— EXERCISE —
The entries contain pictures, which should not appear in the copy; everything else must be reproduced exactly.

— SUPPLIED RECORDS —
::::::::::

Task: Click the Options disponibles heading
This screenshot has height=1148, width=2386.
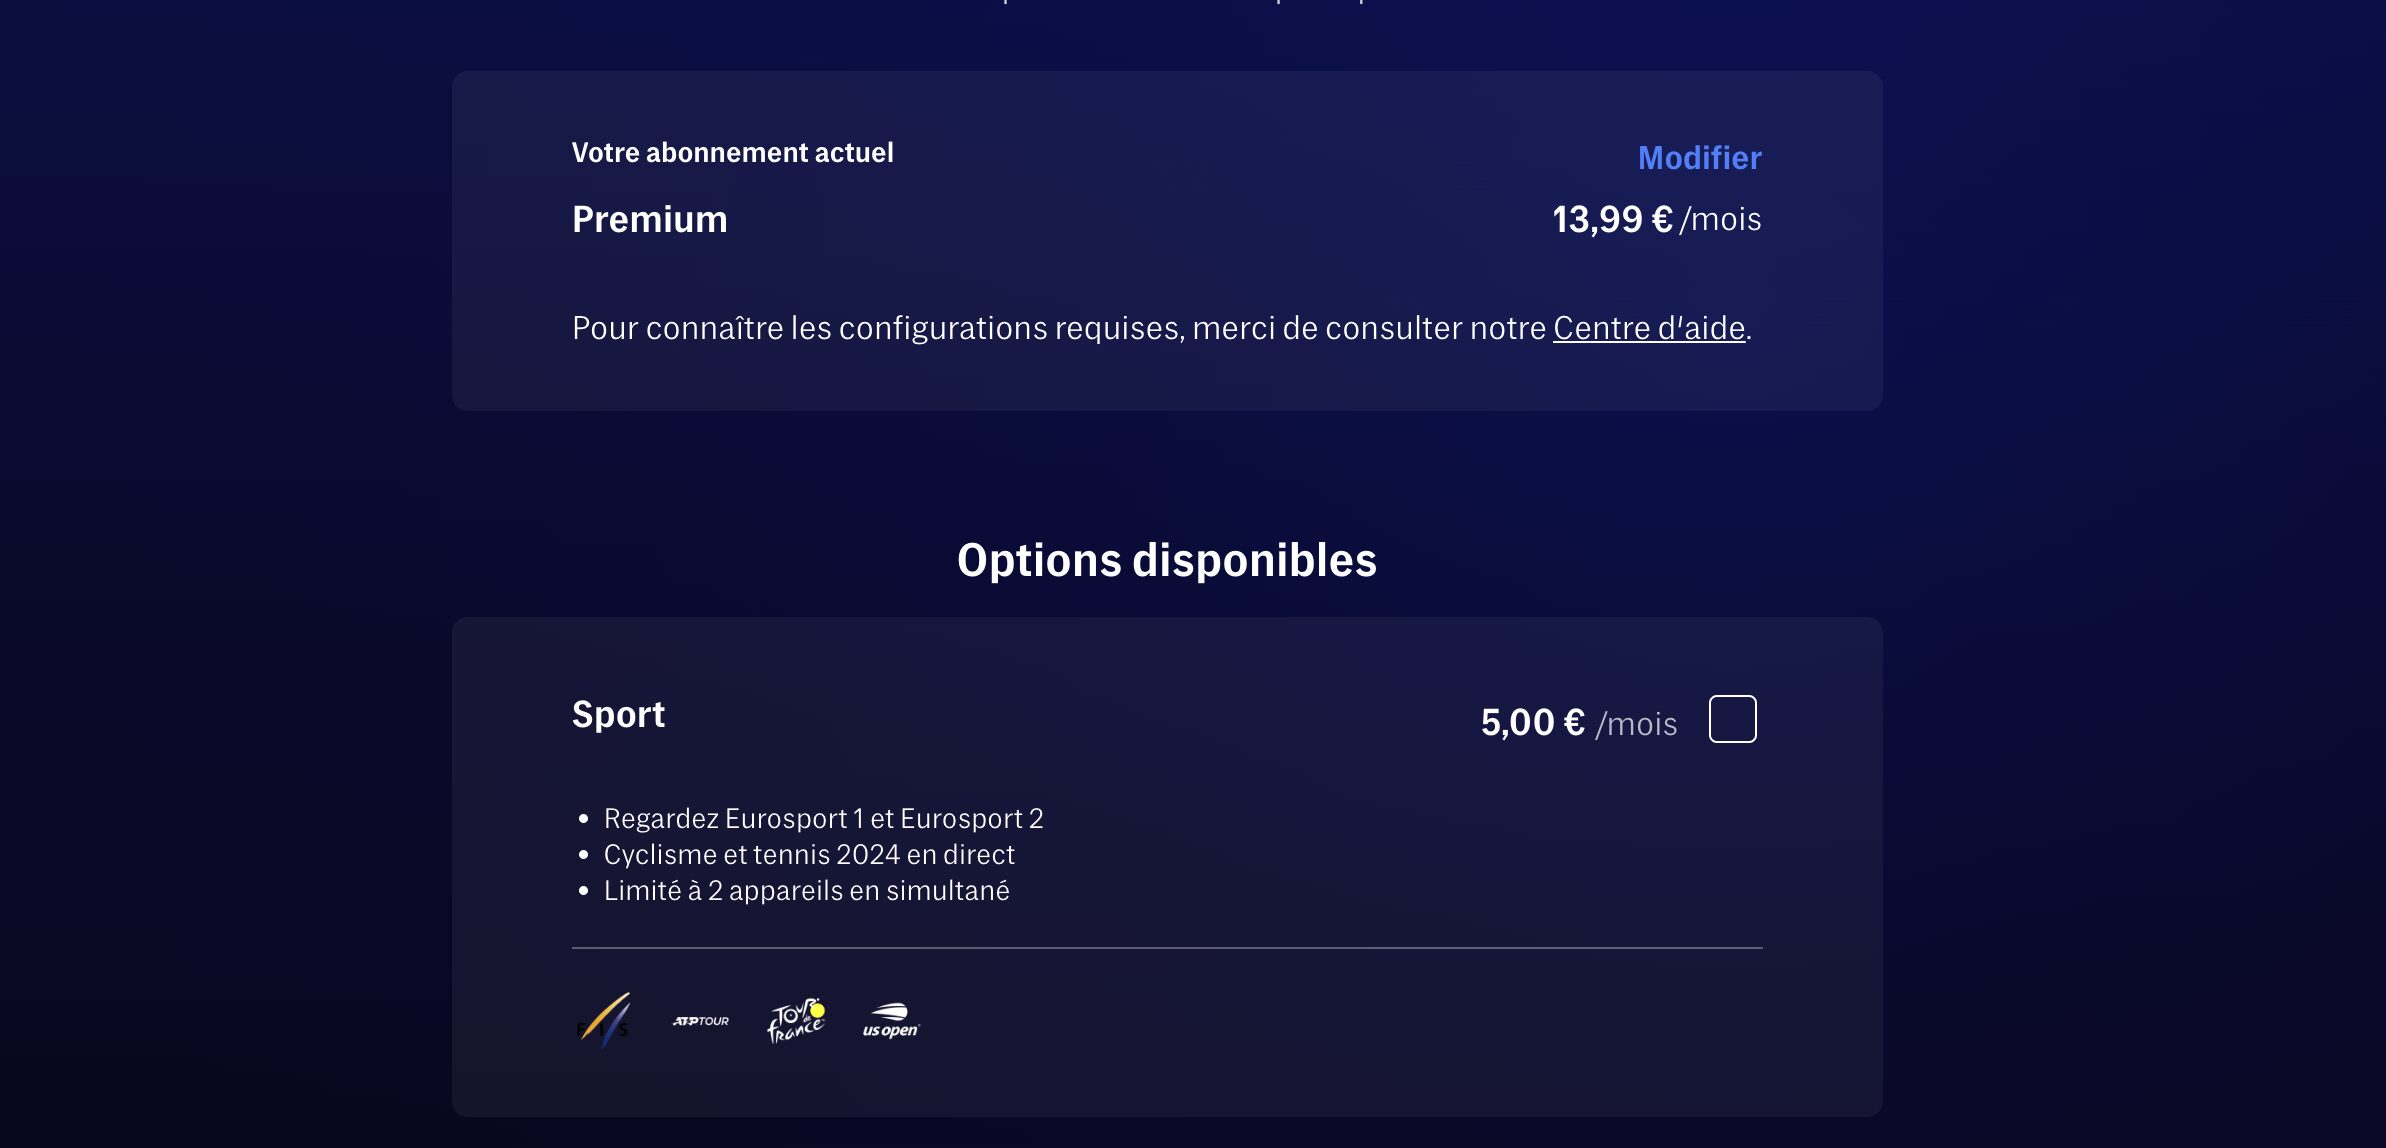Action: [1167, 560]
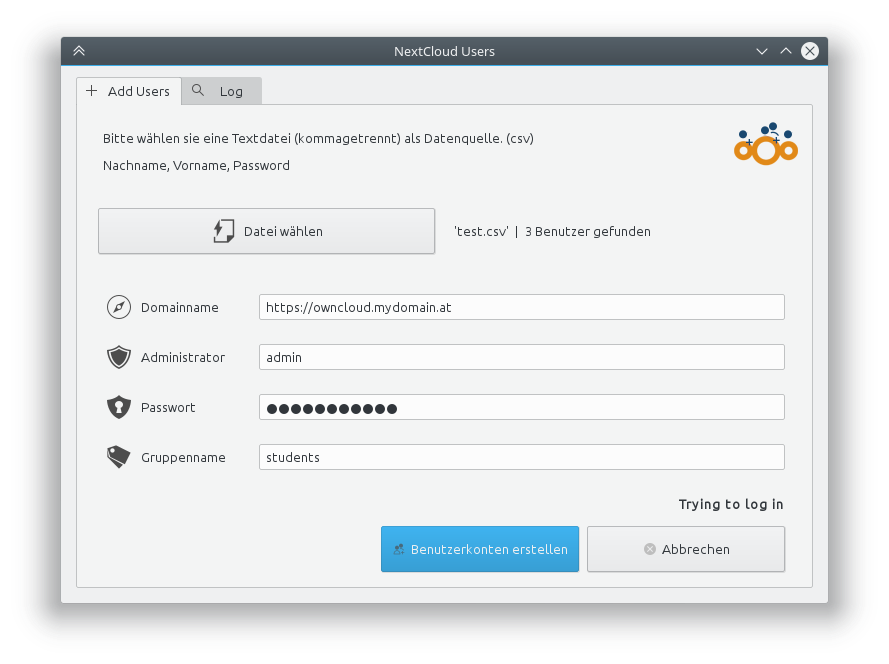Click the plus icon on Add Users tab

pos(91,91)
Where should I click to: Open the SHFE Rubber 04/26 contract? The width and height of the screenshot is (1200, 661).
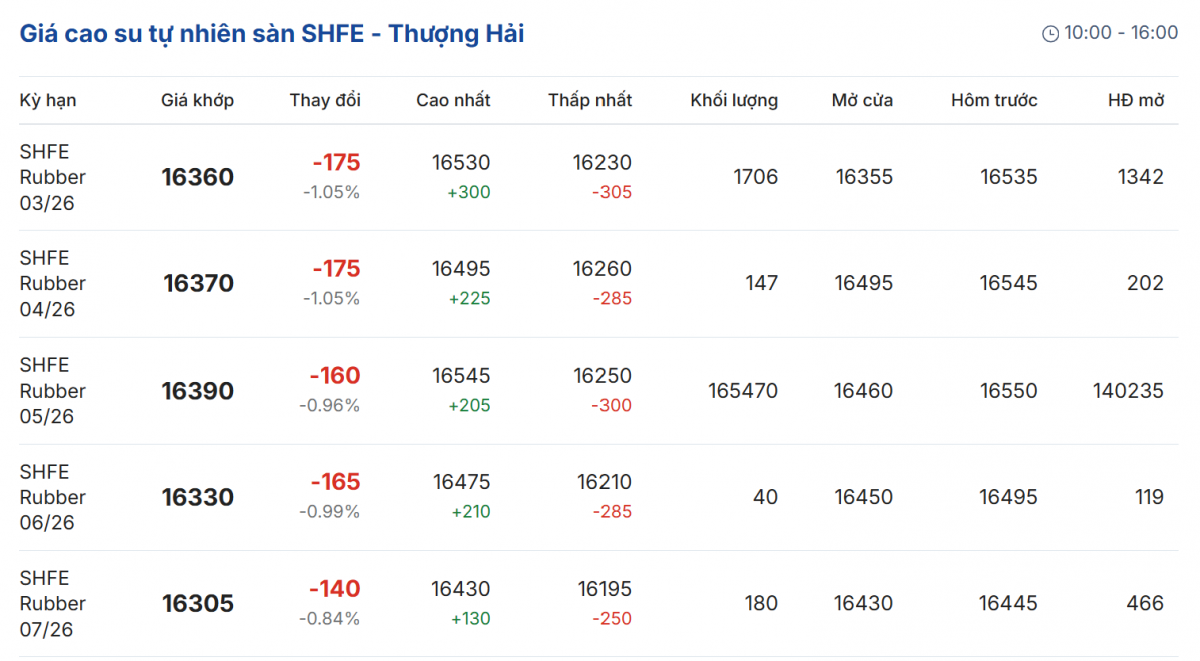pyautogui.click(x=53, y=284)
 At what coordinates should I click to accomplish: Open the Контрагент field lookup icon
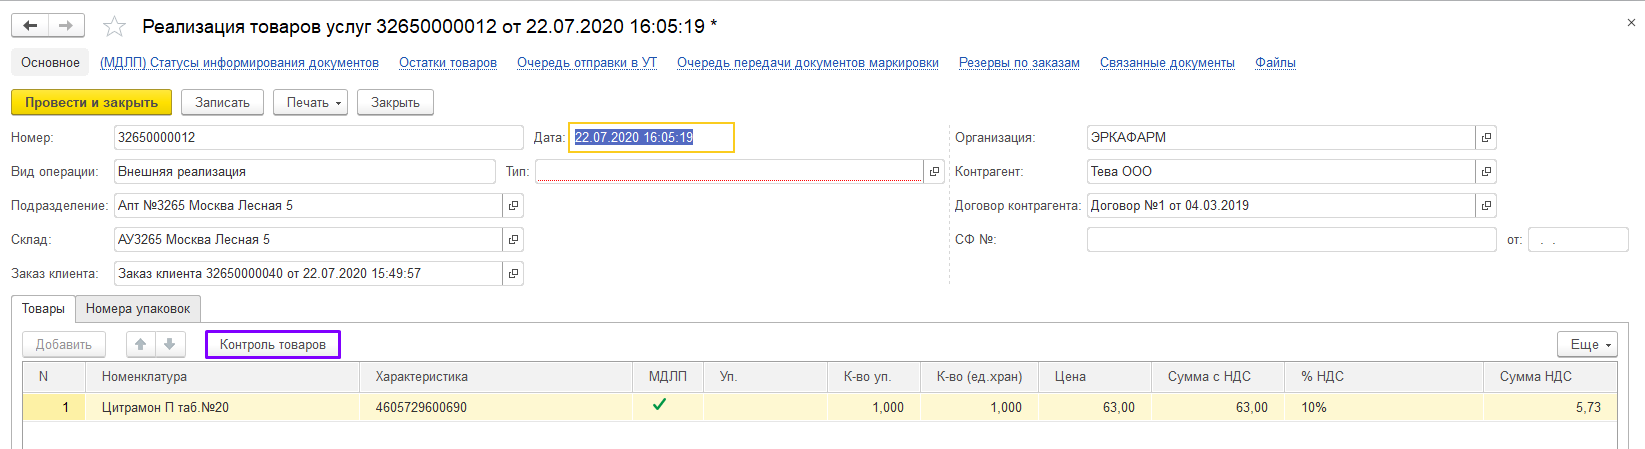[x=1486, y=172]
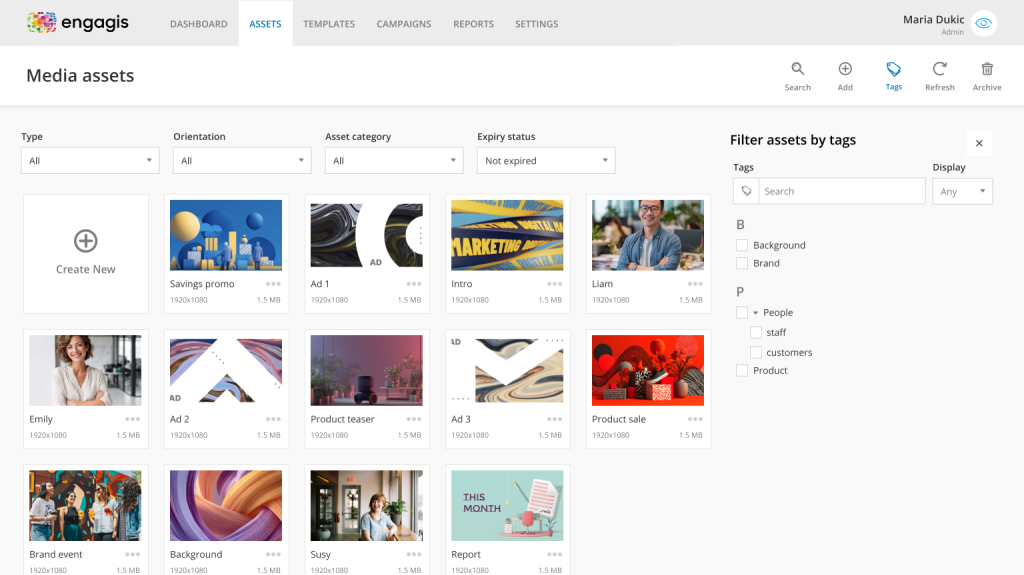Click the engagis logo

[x=78, y=22]
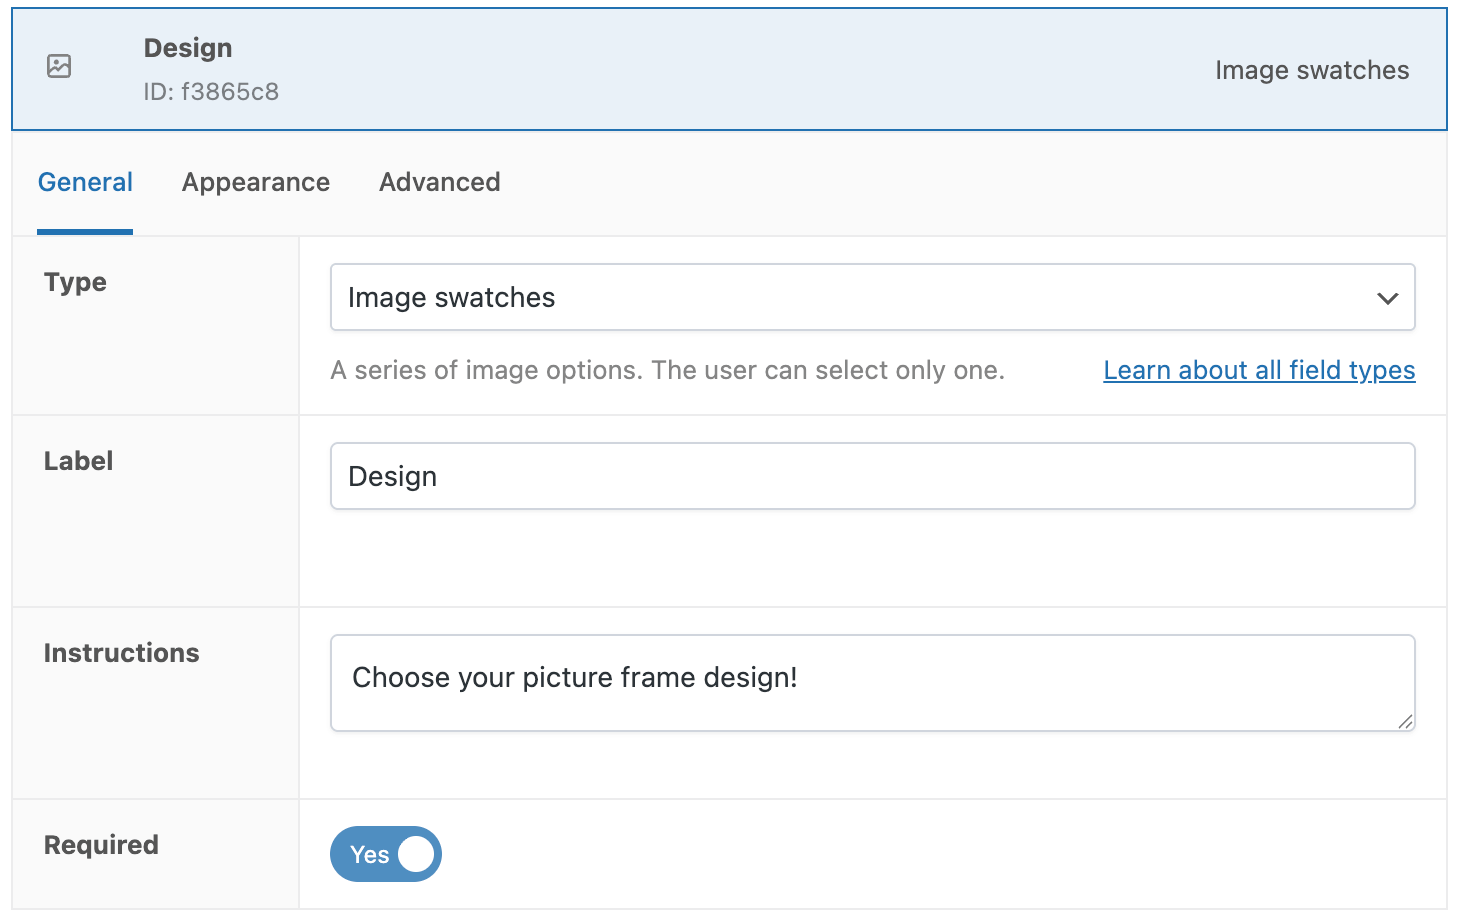
Task: Click the Type row heading
Action: (x=75, y=282)
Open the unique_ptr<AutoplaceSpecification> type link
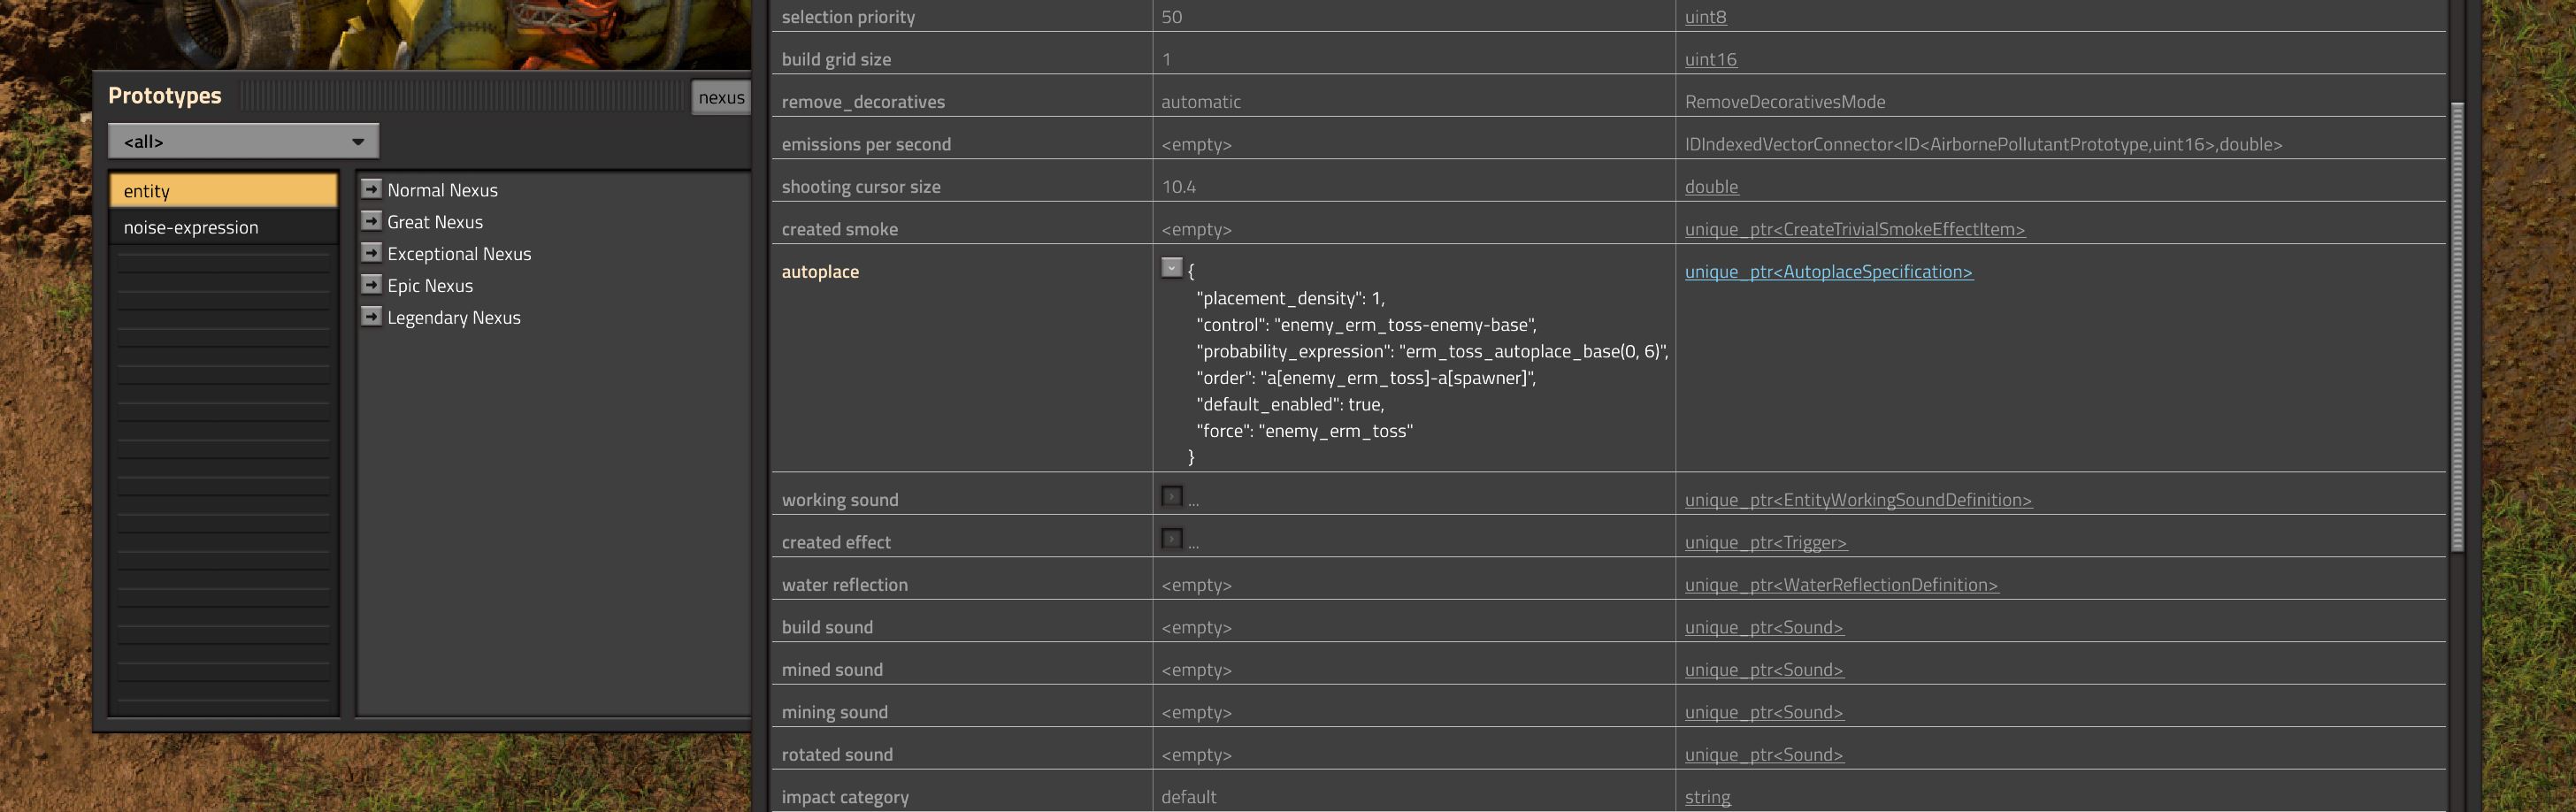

::::::::::

— TASK ANSWER —
Task: Click the Options disponibles heading
This screenshot has height=1148, width=2386.
Action: [1167, 560]
Click the plus icon on Add Users tab

pos(91,91)
Where should I click to: Open the SHFE Rubber 04/26 contract? The width and height of the screenshot is (1200, 661).
pyautogui.click(x=53, y=284)
 At what coordinates should I click to accomplish: Open the Контрагент field lookup icon
[x=1486, y=172]
Click the engagis logo

[x=78, y=22]
Task: Click the Type row heading
Action: (x=75, y=282)
Open the unique_ptr<AutoplaceSpecification> type link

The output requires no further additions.